Fight Aging!

Chronic inflammatory signaling is an important issue in aging, both generally throughout the body, and in localized hot spots such as atherosclerotic lesions in blood vessel walls. Macrophage cells responsible for clearing out molecular waste and repairing damage in blood vessels are made less effective by inflammatory signaling. The feedback loop of ineffective macrophages becoming incapacitated by the toxic lesion environment, while inflammation draws in more macrophages, is at the center of the progression of atherosclerosis. Ultimately these fatty lesions grow to the point of rupture, and the result is a heart attack or stroke.

In today's research materials, scientists report on a less well studied component of inflammation, in that macrophages express olfactory receptors also found in cells in the nose, and can identify aldehydes in the bloodstream. The cells react with raised inflammatory signaling. The presence of such compounds increases with age, and this contributes to the growing dysfunction of macrophage cells that should be working to keep blood vessel walls free from metabolic waste and damage.

A cautionary note on this front is that past efforts to treat atherosclerosis by suppression of inflammatory signaling did not produce exceptional results. The outcomes looked little better than therapies that lower LDL cholesterol in the bloodstream, producing only a minor reduction in the size of existing lesions. Since mortality risk scales with the size and number of lesions, the great unmet need here is a way to rapidly and safely remove lesions. Present strategies can only slow the condition, and do little for the high risk groups in which patients already exhibit sizeable lesions.

Immune cells can sniff out octanal in blood, triggering dangerous inflammation and atherosclerosis

Everyone has a small amount of octanal in their blood, but scientists have shown that people with markers of cardiovascular disease, such as high LDL cholesterol, also have higher levels of octanal. This extra octanal can end up in blood due to diet or a phenomenon in cells called oxidative stress. The human nose is already good at smelling octanal. A 2019 study was the first to show that macrophages in blood vessel walls also have some of the olfactory receptors needed to "smell" molecules. These macrophages can sense octanal, thanks to an olfactory receptor called OR6A2. The new study is the first to show precisely how sniffing out octanal can boost inflammation in the arteries.

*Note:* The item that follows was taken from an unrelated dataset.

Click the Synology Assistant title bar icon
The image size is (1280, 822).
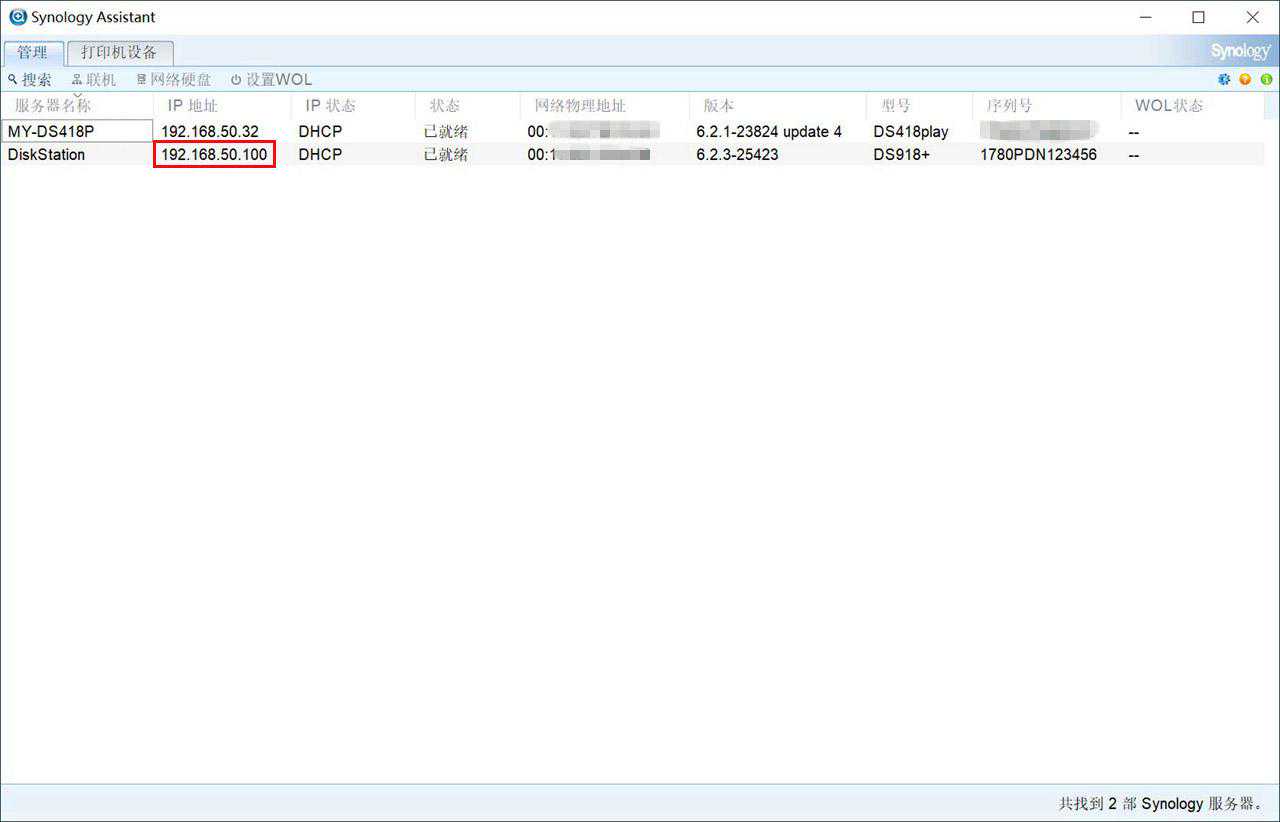click(x=17, y=17)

Researchers tested the effects of injecting octanal into wild type mice and into mice where the gene for the mouse macrophage receptor Olfr2 (which corresponds to OR6A2 in humans) was deleted. By comparing these mouse groups, researchers found that inflammation gets much worse as the Olfr2 receptor senses octanal. Over time, the arteries even begin to develop the lesions seen in atherosclerosis. The researchers then used a molecule called citral (which has a lemon-like odor), known to block this mouse olfactory receptor, and saw that inflammation went down. By making macrophages blind to octanal, they reversed the disease progression.

Olfactory receptor 2 in vascular macrophages drives atherosclerosis by NLRP3-dependent IL-1 production

Atherosclerosis is an inflammatory disease of the artery walls and involves immune cells such as macrophages. Olfactory receptors (OLFRs) are G protein-coupled chemoreceptors that have a central role in detecting odorants and the sense of smell. We found that mouse vascular macrophages express the olfactory receptor Olfr2 and all associated trafficking and signaling molecules. Olfr2 detects the compound octanal, which activates the NLRP3 inflammasome and induces interleukin-1β secretion in human and mouse macrophages.

We found that human and mouse blood plasma contains octanal, a product of lipid peroxidation, at concentrations sufficient to activate Olfr2 and the human ortholog olfactory receptor 6A2 (OR6A2). Boosting octanal levels exacerbated atherosclerosis, whereas genetic targeting of Olfr2 in mice significantly reduced atherosclerotic plaques. Our findings suggest that inhibiting OR6A2 may provide a promising strategy to prevent and treat atherosclerosis.